Saved data entries
_ _ _

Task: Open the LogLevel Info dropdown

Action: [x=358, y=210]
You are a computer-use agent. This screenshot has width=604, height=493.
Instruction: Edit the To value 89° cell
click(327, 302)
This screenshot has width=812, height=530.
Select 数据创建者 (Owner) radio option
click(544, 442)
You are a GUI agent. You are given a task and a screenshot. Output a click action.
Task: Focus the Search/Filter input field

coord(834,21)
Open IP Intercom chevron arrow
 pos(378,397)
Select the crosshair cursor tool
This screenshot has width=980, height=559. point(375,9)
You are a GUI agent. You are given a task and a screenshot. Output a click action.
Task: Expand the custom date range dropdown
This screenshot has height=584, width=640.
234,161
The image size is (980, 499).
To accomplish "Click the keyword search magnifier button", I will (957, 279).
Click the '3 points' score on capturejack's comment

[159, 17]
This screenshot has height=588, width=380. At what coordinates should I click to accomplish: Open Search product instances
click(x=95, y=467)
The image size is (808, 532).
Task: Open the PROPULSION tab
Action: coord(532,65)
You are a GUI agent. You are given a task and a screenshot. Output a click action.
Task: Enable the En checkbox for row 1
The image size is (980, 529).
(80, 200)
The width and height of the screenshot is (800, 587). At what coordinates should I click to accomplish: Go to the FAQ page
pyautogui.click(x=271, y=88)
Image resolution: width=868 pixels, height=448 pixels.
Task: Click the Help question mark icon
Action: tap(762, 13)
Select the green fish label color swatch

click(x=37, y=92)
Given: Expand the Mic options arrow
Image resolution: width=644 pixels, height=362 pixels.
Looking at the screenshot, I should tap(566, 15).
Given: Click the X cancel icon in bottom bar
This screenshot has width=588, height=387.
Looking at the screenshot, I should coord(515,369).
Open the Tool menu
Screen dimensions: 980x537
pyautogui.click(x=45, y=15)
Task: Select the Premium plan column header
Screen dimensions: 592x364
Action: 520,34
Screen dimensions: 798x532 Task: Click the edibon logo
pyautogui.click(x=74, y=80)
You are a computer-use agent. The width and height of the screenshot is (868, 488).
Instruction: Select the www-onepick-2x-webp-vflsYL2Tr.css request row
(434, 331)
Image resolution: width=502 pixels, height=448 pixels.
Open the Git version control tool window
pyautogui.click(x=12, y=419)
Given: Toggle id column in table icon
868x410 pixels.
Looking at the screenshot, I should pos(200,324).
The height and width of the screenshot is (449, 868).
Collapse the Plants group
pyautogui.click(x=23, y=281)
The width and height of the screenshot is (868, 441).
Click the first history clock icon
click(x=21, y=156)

_ _ _

• [Instructions to follow] Report, for the data above, every line in which the string "column" appears.

• [Response]
Task: Select the Premium plan column header
Given: Toggle id column in table icon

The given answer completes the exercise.